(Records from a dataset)
#####
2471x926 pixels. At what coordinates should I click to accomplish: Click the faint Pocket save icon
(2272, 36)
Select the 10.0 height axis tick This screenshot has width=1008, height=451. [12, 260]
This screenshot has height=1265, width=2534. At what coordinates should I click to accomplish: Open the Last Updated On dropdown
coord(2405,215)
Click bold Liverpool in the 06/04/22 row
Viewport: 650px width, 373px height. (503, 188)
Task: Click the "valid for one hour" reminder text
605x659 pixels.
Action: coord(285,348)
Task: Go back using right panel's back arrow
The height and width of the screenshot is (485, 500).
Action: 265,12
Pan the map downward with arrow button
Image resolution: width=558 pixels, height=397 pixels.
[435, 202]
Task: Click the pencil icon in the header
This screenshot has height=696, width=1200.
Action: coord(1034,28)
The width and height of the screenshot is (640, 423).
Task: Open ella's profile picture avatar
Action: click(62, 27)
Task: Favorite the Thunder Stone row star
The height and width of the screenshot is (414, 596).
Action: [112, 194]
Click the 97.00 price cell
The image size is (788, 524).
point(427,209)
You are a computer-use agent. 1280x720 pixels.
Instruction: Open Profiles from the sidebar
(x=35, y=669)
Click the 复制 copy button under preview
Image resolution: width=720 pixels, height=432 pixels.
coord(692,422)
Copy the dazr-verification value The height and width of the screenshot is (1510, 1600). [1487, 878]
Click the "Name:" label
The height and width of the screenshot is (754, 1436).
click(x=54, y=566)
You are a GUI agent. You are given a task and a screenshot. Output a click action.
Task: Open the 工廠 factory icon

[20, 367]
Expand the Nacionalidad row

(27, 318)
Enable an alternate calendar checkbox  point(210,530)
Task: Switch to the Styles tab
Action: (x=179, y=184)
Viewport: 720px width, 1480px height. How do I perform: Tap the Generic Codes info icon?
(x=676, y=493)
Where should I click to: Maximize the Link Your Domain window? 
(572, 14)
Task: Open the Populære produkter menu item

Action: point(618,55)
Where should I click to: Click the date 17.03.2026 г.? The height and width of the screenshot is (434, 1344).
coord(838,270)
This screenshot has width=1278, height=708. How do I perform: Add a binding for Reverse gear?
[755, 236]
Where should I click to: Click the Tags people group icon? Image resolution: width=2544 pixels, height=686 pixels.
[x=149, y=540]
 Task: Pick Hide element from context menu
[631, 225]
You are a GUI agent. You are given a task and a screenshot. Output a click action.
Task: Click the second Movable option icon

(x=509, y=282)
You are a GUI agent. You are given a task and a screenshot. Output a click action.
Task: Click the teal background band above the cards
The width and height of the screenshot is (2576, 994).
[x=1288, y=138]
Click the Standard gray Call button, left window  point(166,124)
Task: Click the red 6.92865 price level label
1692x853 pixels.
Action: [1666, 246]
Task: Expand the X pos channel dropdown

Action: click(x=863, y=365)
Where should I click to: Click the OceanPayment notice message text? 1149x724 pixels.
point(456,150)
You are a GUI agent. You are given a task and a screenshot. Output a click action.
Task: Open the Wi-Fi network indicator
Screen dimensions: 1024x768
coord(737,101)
#####
What the task requires
Starting from the first line of the records above, retype each line exactly up to and including the one that contains "You are a computer-use", and nothing more.

Your response
2471x926 pixels. At what coordinates should I click to accomplish: Click the faint Pocket save icon
(2272, 36)
Select the 10.0 height axis tick This screenshot has width=1008, height=451. [12, 260]
This screenshot has height=1265, width=2534. At what coordinates should I click to accomplish: Open the Last Updated On dropdown
coord(2405,215)
Click bold Liverpool in the 06/04/22 row
Viewport: 650px width, 373px height. (503, 188)
Task: Click the "valid for one hour" reminder text
605x659 pixels.
Action: coord(285,348)
Task: Go back using right panel's back arrow
The height and width of the screenshot is (485, 500).
Action: 265,12
Pan the map downward with arrow button
Image resolution: width=558 pixels, height=397 pixels.
[435, 202]
Task: Click the pencil icon in the header
This screenshot has height=696, width=1200.
Action: coord(1034,28)
The width and height of the screenshot is (640, 423).
Task: Open ella's profile picture avatar
Action: click(62, 27)
Task: Favorite the Thunder Stone row star
The height and width of the screenshot is (414, 596).
Action: [112, 194]
Click the 97.00 price cell
The image size is (788, 524).
point(427,209)
You are a computer-use agent. 1280x720 pixels.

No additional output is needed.